:: Aim ::
Rewrite the lines from the very first one through the line that contains "Looking at the", replacing "GUI agent" with "screen helper" and leaving everything else the same.

####

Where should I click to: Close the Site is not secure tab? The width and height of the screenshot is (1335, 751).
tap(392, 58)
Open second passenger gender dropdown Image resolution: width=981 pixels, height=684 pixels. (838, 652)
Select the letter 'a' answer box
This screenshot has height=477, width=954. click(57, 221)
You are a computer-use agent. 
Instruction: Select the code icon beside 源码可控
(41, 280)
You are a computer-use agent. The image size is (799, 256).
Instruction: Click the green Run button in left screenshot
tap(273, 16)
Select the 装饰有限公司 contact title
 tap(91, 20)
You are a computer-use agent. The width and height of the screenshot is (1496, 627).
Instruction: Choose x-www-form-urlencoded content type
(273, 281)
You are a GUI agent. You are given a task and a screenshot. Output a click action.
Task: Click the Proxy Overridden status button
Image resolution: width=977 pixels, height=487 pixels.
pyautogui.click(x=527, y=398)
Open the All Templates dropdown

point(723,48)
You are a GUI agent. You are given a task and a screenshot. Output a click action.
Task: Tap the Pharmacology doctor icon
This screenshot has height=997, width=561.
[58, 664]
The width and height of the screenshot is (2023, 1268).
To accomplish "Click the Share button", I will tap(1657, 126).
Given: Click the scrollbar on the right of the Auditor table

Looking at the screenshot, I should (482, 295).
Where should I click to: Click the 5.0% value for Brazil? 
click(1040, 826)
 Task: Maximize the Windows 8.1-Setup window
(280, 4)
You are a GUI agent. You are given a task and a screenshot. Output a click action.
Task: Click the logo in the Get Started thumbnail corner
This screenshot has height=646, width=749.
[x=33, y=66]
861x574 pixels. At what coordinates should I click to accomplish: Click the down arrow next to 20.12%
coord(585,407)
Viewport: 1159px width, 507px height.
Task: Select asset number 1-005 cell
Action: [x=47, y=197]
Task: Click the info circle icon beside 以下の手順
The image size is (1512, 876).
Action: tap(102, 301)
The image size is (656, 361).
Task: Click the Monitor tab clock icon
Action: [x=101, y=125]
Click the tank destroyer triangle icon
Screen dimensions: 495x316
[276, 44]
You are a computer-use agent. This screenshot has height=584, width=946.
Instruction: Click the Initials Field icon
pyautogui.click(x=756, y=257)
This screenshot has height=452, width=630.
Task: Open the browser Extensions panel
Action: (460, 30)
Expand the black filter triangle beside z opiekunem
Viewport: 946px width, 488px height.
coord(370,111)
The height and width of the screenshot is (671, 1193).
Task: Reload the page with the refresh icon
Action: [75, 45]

####

:: Solution ::
Where should I click to: Close the Site is not secure tab? The width and height of the screenshot is (1335, 751).
tap(392, 58)
Open second passenger gender dropdown Image resolution: width=981 pixels, height=684 pixels. (838, 652)
Select the letter 'a' answer box
This screenshot has height=477, width=954. click(57, 221)
You are a computer-use agent. 
Instruction: Select the code icon beside 源码可控
(41, 280)
You are a computer-use agent. The image size is (799, 256).
Instruction: Click the green Run button in left screenshot
tap(273, 16)
Select the 装饰有限公司 contact title
 tap(91, 20)
You are a computer-use agent. The width and height of the screenshot is (1496, 627).
Instruction: Choose x-www-form-urlencoded content type
(273, 281)
You are a screen helper. You are given a task and a screenshot. Output a click action.
Task: Click the Proxy Overridden status button
Image resolution: width=977 pixels, height=487 pixels.
pyautogui.click(x=527, y=398)
Open the All Templates dropdown

point(723,48)
You are a screen helper. You are given a task and a screenshot. Output a click action.
Task: Tap the Pharmacology doctor icon
This screenshot has height=997, width=561.
[58, 664]
The width and height of the screenshot is (2023, 1268).
To accomplish "Click the Share button", I will tap(1657, 126).
Given: Click the scrollbar on the right of the Auditor table

Looking at the screenshot, I should (482, 295).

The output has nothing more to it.